EXTRACTED ENTRIES:

---

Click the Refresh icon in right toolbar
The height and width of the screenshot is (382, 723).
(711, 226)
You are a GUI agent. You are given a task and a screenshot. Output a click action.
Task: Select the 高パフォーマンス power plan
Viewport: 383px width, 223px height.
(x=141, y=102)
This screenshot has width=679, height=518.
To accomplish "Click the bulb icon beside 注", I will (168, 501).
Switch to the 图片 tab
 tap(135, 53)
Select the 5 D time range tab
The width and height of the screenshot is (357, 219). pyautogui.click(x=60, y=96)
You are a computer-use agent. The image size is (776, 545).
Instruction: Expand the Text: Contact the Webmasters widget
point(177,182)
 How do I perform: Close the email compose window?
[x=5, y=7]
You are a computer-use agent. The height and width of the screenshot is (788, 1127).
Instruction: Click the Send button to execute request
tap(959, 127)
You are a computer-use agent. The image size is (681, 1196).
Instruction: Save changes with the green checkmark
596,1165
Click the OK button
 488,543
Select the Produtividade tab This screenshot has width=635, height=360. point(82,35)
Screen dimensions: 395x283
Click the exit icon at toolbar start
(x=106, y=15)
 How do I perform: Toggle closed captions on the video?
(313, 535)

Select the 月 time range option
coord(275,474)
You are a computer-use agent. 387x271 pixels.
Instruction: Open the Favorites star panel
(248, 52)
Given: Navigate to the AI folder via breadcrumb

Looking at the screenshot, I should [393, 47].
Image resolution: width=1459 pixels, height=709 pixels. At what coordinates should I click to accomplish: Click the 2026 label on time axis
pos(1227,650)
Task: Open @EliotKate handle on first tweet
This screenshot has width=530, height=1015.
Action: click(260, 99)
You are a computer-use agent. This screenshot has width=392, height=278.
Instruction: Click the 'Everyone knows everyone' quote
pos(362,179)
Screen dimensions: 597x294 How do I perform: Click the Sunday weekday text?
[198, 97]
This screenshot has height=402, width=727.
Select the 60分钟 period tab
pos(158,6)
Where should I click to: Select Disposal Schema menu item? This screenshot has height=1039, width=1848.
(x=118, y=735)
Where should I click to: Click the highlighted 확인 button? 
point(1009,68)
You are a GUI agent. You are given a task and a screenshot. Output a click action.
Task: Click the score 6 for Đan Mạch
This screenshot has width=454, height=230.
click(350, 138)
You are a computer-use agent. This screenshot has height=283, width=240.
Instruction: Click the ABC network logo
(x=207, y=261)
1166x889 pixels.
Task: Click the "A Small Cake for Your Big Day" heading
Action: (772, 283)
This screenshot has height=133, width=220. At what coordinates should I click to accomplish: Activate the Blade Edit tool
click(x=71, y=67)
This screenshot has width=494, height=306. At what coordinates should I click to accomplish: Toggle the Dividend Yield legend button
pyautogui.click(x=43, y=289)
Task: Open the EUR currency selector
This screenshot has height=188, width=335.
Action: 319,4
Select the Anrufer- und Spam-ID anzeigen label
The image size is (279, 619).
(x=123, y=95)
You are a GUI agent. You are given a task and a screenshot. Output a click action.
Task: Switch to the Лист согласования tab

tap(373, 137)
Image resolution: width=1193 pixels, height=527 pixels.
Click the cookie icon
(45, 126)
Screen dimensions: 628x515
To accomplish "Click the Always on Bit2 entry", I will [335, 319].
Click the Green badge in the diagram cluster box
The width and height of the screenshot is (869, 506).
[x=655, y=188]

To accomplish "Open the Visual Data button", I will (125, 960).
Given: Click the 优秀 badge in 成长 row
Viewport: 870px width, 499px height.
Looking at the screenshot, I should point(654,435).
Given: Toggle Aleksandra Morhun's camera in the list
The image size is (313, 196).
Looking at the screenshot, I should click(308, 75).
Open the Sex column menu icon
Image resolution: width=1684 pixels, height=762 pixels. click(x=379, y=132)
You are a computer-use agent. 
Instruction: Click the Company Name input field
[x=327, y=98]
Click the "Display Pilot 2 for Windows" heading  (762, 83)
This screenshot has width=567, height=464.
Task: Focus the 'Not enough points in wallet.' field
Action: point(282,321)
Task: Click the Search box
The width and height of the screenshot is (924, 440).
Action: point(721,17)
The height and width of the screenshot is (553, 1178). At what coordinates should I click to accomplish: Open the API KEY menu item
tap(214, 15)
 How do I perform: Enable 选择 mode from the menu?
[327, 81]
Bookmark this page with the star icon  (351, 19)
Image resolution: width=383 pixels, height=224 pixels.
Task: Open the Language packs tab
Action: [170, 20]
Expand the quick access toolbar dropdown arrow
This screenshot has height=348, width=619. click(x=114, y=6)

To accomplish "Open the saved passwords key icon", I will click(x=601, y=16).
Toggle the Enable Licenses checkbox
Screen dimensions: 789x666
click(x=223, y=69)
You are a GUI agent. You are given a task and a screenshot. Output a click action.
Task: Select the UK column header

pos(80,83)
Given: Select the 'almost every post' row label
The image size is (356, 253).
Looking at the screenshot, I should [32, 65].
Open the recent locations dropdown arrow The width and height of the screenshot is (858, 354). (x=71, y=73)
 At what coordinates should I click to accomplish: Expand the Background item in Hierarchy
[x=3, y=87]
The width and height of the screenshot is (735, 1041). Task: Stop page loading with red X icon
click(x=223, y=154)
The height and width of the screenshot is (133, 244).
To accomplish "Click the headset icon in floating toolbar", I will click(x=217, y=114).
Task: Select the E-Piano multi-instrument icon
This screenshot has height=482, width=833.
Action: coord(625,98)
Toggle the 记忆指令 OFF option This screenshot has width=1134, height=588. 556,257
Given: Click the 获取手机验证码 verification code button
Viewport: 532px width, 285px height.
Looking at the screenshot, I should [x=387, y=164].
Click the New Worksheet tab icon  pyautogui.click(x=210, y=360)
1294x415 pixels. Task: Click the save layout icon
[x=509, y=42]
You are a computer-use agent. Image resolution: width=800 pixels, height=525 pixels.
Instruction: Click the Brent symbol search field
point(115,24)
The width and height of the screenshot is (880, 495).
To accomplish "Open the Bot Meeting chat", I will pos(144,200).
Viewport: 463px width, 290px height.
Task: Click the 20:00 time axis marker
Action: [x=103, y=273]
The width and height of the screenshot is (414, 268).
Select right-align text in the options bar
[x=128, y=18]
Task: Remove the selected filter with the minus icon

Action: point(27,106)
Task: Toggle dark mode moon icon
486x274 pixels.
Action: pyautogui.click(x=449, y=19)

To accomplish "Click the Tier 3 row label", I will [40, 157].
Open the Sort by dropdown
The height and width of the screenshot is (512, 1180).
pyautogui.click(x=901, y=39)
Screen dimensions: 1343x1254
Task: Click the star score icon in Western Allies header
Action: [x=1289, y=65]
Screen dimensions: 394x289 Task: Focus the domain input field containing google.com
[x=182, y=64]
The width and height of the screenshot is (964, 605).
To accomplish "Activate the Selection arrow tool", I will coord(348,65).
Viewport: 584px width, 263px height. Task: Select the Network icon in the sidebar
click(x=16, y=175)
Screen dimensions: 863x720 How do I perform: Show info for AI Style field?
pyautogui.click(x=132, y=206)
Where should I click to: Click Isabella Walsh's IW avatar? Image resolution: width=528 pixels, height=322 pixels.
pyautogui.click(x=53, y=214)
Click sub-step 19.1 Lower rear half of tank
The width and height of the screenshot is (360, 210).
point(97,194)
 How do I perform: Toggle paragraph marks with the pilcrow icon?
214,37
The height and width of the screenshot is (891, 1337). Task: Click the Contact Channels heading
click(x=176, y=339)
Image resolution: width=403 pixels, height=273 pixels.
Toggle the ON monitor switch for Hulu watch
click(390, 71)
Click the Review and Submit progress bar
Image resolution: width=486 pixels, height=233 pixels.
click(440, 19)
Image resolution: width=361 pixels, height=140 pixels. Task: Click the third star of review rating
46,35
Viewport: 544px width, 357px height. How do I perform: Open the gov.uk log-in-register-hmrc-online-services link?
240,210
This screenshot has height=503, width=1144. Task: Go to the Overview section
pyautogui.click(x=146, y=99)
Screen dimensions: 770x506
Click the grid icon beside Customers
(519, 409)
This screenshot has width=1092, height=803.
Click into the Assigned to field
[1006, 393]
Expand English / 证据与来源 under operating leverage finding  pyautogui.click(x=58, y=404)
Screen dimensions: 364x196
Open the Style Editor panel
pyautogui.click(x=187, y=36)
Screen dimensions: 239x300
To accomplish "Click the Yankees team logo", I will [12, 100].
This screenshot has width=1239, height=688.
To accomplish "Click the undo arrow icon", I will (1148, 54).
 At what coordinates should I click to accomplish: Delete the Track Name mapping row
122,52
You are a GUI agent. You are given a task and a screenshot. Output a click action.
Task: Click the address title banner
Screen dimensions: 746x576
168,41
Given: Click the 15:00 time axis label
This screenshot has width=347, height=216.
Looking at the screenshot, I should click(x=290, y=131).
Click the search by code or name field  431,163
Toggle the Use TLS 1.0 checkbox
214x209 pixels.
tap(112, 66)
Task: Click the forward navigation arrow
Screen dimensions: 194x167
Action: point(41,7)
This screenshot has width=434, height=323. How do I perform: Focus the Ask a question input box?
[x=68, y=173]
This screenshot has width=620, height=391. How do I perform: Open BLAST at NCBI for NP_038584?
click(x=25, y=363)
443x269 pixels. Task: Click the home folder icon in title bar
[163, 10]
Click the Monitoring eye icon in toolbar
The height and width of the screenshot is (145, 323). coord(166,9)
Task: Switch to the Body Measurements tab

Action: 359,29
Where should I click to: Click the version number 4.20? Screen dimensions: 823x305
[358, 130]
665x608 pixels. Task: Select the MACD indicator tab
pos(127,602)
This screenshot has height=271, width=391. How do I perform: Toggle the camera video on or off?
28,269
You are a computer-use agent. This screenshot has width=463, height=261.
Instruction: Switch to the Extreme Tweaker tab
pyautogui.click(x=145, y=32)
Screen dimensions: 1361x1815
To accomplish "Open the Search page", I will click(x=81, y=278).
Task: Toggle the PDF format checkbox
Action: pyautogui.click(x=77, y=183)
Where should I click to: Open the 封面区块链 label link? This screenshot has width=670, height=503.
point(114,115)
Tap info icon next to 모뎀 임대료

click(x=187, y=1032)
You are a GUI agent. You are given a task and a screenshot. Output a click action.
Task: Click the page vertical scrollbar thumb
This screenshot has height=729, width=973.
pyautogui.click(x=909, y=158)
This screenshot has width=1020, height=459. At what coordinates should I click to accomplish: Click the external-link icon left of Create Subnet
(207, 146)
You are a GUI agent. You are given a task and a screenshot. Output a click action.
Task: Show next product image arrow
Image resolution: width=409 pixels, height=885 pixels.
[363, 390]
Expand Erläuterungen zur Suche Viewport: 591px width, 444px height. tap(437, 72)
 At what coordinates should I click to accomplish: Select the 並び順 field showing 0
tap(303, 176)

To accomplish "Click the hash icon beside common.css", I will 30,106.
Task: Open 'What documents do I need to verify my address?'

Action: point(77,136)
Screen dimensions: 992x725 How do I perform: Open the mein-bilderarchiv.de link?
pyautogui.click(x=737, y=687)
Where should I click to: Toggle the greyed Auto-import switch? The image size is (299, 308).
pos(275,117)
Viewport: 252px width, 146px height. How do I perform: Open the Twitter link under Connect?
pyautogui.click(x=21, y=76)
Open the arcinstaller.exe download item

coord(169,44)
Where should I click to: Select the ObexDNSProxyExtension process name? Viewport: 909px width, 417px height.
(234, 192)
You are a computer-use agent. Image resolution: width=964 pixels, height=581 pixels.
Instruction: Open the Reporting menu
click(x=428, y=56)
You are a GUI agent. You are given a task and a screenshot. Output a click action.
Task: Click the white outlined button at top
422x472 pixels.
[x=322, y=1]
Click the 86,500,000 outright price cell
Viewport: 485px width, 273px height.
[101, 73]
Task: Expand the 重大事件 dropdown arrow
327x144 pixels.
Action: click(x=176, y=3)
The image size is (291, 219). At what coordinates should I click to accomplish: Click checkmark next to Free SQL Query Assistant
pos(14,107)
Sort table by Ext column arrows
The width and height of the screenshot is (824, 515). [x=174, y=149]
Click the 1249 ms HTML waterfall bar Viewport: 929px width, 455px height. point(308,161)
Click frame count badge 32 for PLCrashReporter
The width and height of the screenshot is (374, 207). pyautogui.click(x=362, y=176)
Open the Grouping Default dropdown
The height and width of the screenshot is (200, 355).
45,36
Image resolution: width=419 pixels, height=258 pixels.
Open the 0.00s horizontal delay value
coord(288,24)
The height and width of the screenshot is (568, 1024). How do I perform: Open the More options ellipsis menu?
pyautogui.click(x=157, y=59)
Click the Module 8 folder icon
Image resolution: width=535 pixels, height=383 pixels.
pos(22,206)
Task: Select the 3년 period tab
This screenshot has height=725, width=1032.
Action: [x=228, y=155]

---

DIRECTIONS FOR THIS TASK: Please transcribe the records exactly from their first line through the line holding "This screenshot has width=679, height=518.", and leave out all others.

EXPECTED ANSWER:
Click the Refresh icon in right toolbar
The height and width of the screenshot is (382, 723).
(711, 226)
You are a GUI agent. You are given a task and a screenshot. Output a click action.
Task: Select the 高パフォーマンス power plan
Viewport: 383px width, 223px height.
(x=141, y=102)
This screenshot has width=679, height=518.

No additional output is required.